As with VEGF levels, increased statistical power with larger patient numbers in future studies may well yield a significant association with these manifestations and provide further insight into the pathogenesis of POEMS syndrome.
Finally, our observation of a cutaneous response to treatment, with improvement of hemangiomas (Fig. 6), white nails, sclerodermoid changes, hyperpigmentation, hypertrichosis, and vascular skin changes, provides further evidence that common etiologic factors may underlie many of the characteristic findings of POEMS syndrome.
In this retrospective review of medical records, we encountered limitations common to this type of study – notably, limits to data reporting and interpretation.

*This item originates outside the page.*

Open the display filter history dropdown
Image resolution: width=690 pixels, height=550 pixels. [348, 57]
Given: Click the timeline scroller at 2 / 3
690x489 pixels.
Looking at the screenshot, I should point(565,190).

However, most patients (76%) were seen by a single hematologist with expertise in POEMS syndrome (A.D.). In addition, although many of the cutaneous manifestations of POEMS syndrome may be seen in the general population, studies have demonstrated that an abrupt or eruptive onset of skin manifestations is typical in patients with POEMS syndrome.2,15 Resolution or stabilization of cutaneous lesions or changes occurs after appropriate POEMS syndrome therapy,16,20 increasing the likelihood that cutaneous manifestations specific for POEMS syndrome were documented in our study. Nevertheless, identification of a statistically significant association between the presence of hemangiomas and patients seen by a dermatologist as part of their diagnostic work-up (P = 0.007) lends evidence to the importance of multispecialty evaluation, including dermatologic care, for patients with POEMS syndrome. As physicians become more aware of the constellation of cutaneous findings associated with POEMS syndrome, more frequent and detailed dermatologic evaluations will help to more precisely define the skin symptoms and pathologic characteristics of this disease.

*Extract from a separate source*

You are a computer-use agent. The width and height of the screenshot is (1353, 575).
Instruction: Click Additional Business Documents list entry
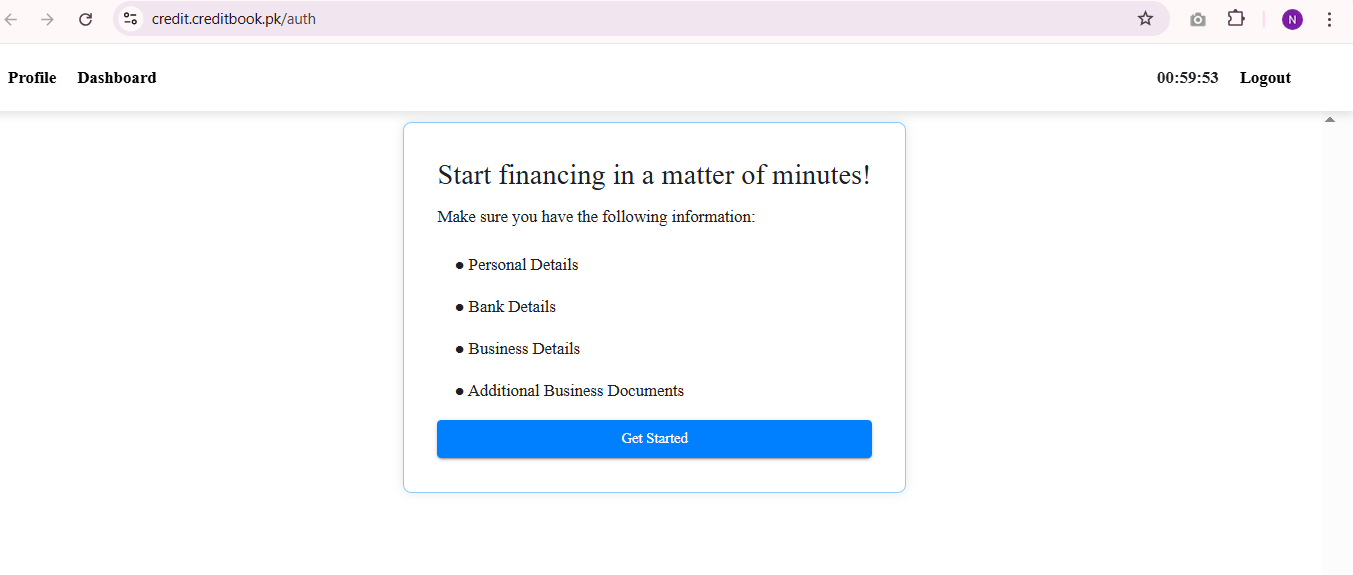point(576,391)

This retrospective review, to our knowledge, is one of the largest published series of POEMS syndrome cases looking specifically at the cutaneous manifestations of the disease. We identified novel and potentially important associations between skin findings and other aspects of the disease (i.e., type of immunoglobulin heavy chain contributing to the monoclonal gammopathy and abnormal PFT results). As the importance of skin findings in POEMS syndrome and value of dermatologic evaluation in the diagnosis of these patients become more widely appreciated, future studies will be empowered to better define pertinent associations between dermatologic manifestation and other findings of the disease, ultimately leading physicians closer to a mechanistic understanding of this complex, multisystem disease.